● **Materials provided**
>> begin

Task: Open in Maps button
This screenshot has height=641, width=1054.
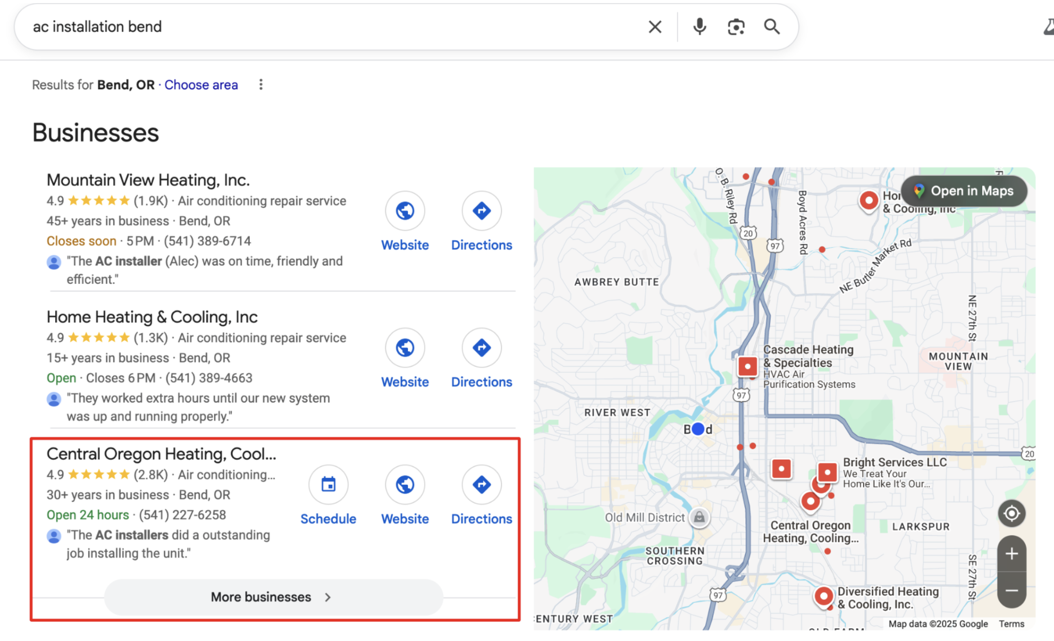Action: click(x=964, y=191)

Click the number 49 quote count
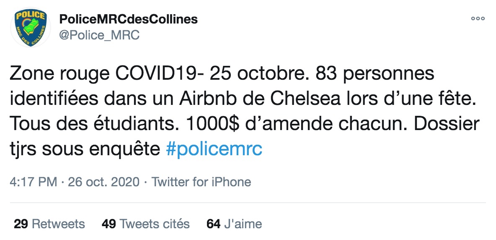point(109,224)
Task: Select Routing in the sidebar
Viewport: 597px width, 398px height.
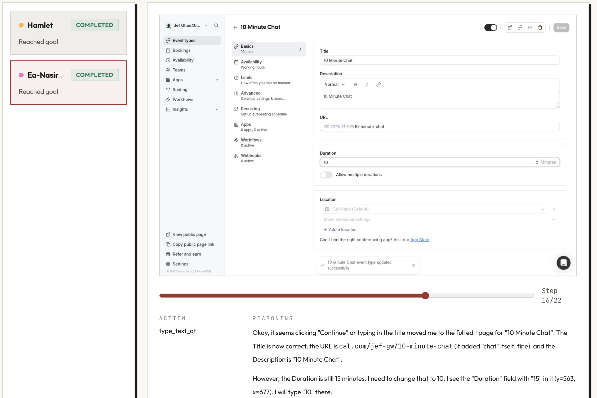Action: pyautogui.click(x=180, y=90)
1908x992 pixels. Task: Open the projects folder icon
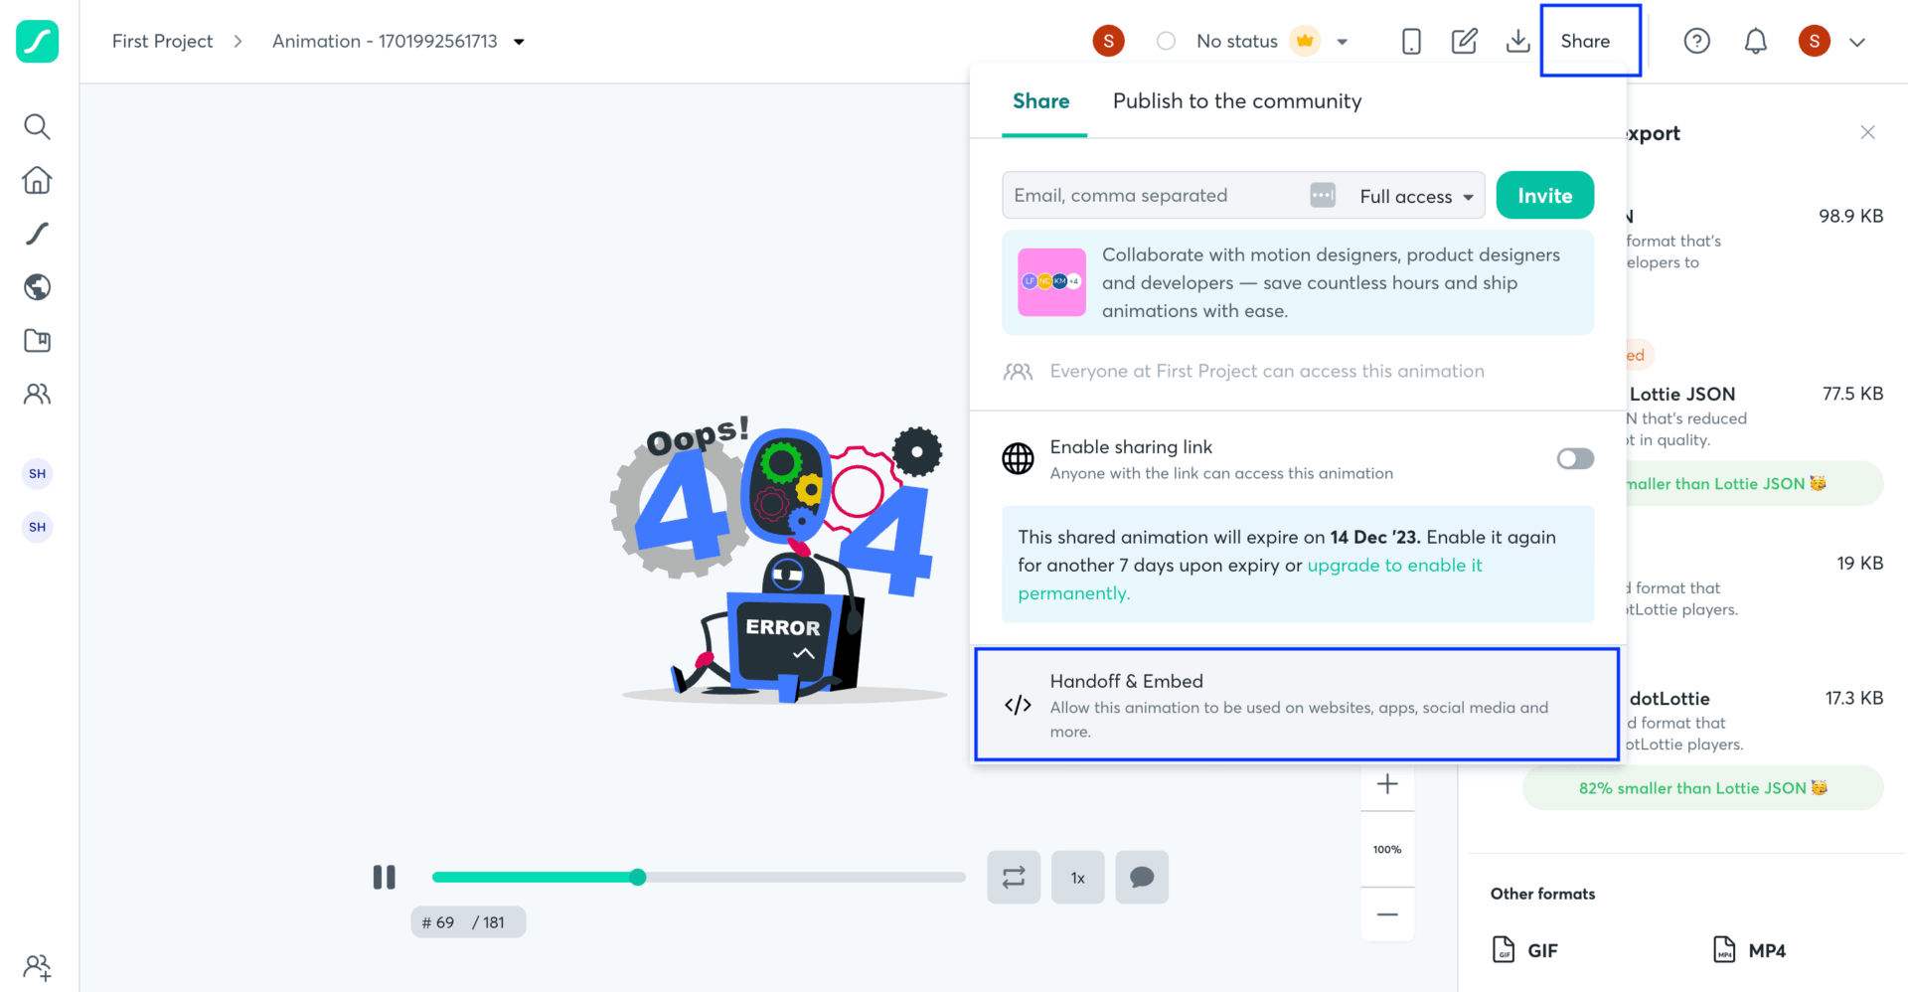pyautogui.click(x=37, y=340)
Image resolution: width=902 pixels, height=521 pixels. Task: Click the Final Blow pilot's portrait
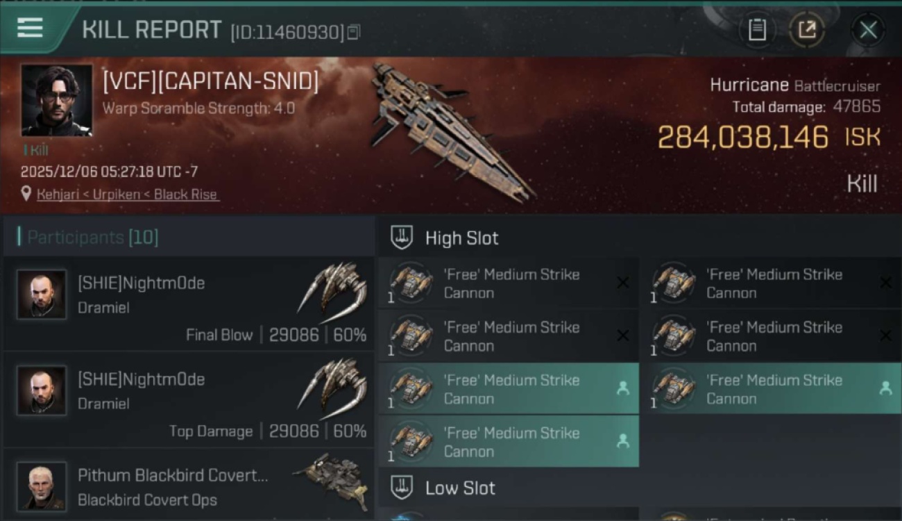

>> end

● **Aim of the task**
Quote all of the material above verbatim, leaving out the pictures.

● **Solution to this problem**
Task: Open in Maps button
This screenshot has height=641, width=1054.
Action: click(x=964, y=191)

Click the number 49 quote count
point(109,224)
Task: Select Routing in the sidebar
Viewport: 597px width, 398px height.
Action: pyautogui.click(x=180, y=90)
1908x992 pixels. Task: Open the projects folder icon
pyautogui.click(x=37, y=340)
Image resolution: width=902 pixels, height=521 pixels. Task: Click the Final Blow pilot's portrait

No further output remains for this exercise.